A: The Achilles Tendon, a robust fibrous band linking the calf muscles to the calcaneus bone, represents a critical anatomical structure. A prevalent pathology, Achilles Tendon Rupture (ATR) stands as the most frequently occurring tendon rupture within the human body. The impact of Achilles tendinopathy extends beyond the physical realm, adversely affecting both physical and mental well-being. The inherent characteristics, function, and blood supply of the Achilles Tendon contribute to its susceptibility to both acute and chronic ruptures.

In instances of acute rupture, athletic engagement often precipitates the injury, accounting for a substantial 68% of cases. Particularly prevalent in stop-and-go sports like badminton, soccer, volleyball, basketball, tennis, racquetball, and squash, these activities subject the tendon to significant stress due to eccentric movements. Several factors increase the likelihood of rupture, with certain conditions predisposing individuals to injuries that may be overlooked during initial examination. These conditions encompass the natural aging process, participation in recreational sports, obesity, use of specific medications (e.g., fluoroquinolone and steroids), poor running mechanics, and altered biomechanics such as flat foot (pes planus), high foot arch (pes cavus), and leg length discrepancy.

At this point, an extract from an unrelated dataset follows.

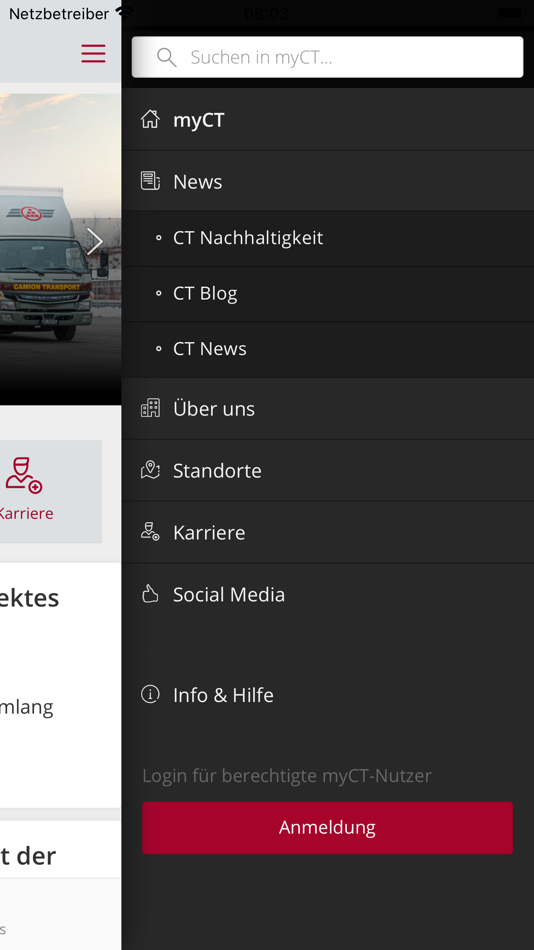534x950 pixels.
Task: Advance the truck image slider with arrow
Action: pos(95,242)
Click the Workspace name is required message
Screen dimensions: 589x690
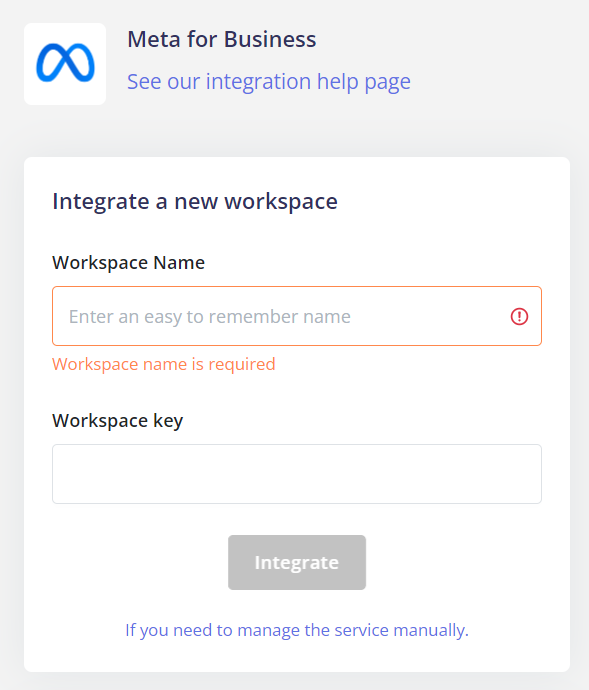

Traditionally, Achilles tendon tears have been categorized into four types based on severity and retraction degree. Treatment approaches have historically considered individual factors like age, desire to return to sport, and personal preference. Surgical intervention aimed to reduce the risk of future re-rupture, involving sewing torn ends together followed by immobilization in plaster, presented potential complications such as wound infection, scar adhesions, loss of sensation, deep vein thrombosis (DVT), and infection. Recommendations favored operative repair for younger individuals, while conservative approaches with immobilization in a cast were advised for the elderly, those with co-morbidities like diabetes and peripheral neuropathies, and less active patients.

Post-operative rehabilitation emphasizes strengthening the foot core, avoiding excessive Achilles Tendon stretch, and incorporating gait re-education to correct any faulty patterns. Plantar flexion strengthening is initiated through isometric and sustained heel raises, progressing from both legs to a single leg. Eccentric loading, achieved through heel raises off the edge of a box, further enhances tendon strength. A comprehensive rehabilitation program is crucial, and periodic evaluations are necessary to assess tendon healing and functionality.

Subsequent physiotherapy sessions may be recommended based on the evaluation, and a gradual return to sports is advised. Before engaging in contact sports, patients are advised to wait at least 6–9 months post-injury, ensuring a thorough recovery and minimizing the risk of re-rupture.